====== Dataset records

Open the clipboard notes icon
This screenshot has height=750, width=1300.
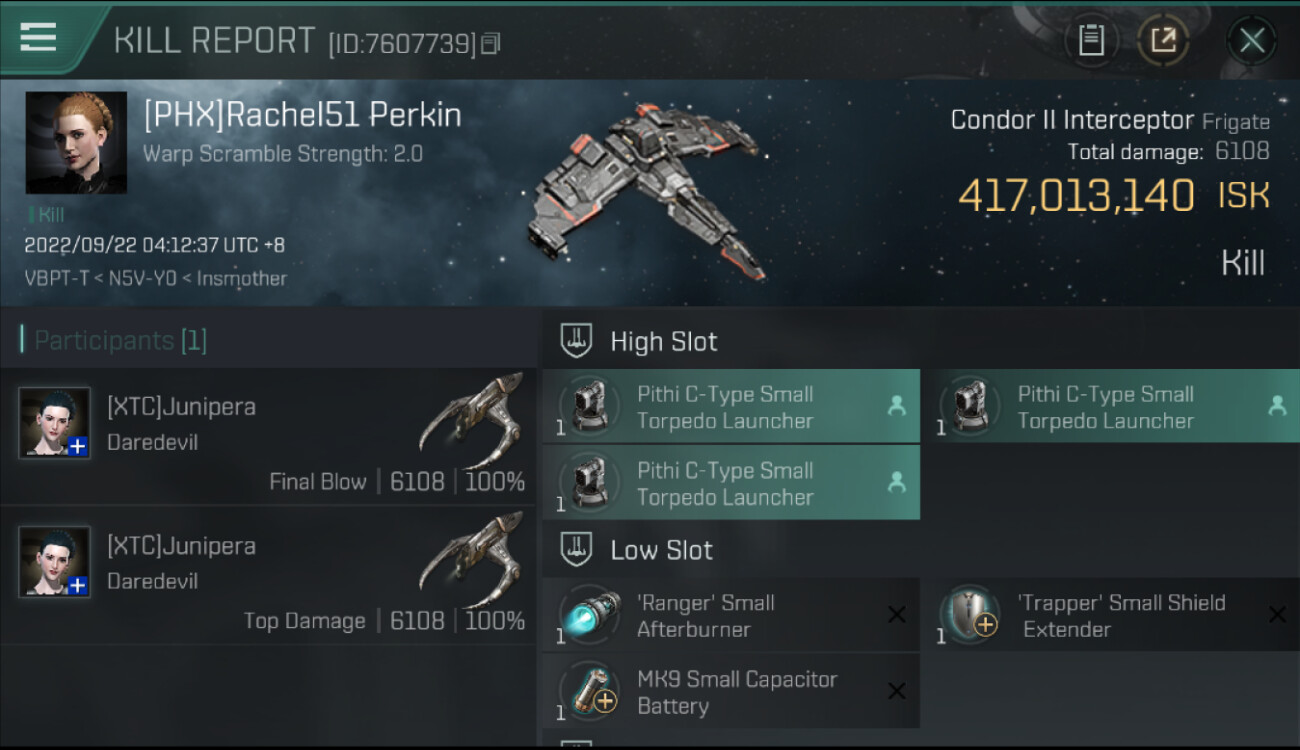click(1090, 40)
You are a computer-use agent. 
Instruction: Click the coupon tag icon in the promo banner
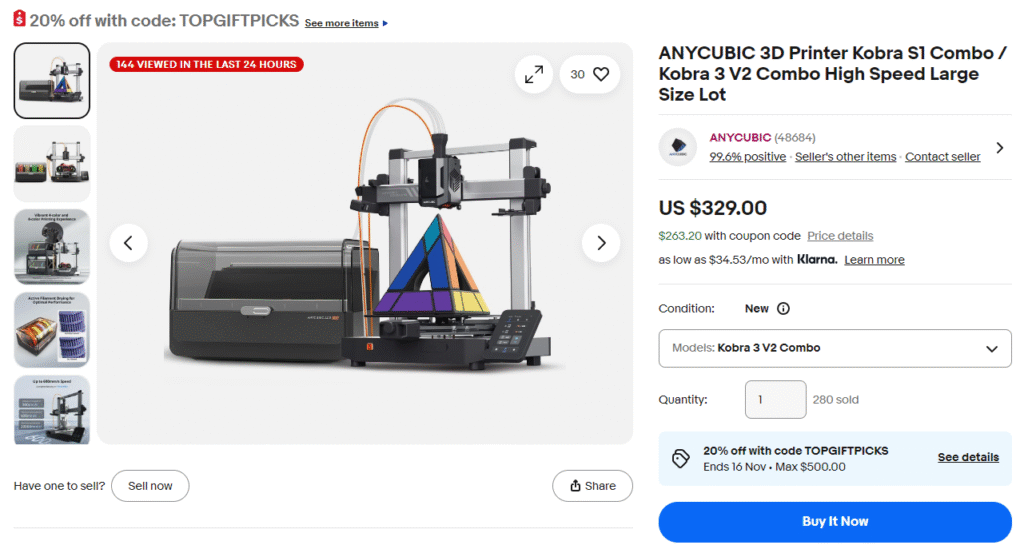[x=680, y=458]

============

Stated task ▸
Copy the material above word for word, line by line, but leave out the pictures.

Exercise output ▸
Open the clipboard notes icon
This screenshot has height=750, width=1300.
click(1090, 40)
You are a computer-use agent. 
Instruction: Click the coupon tag icon in the promo banner
[x=680, y=458]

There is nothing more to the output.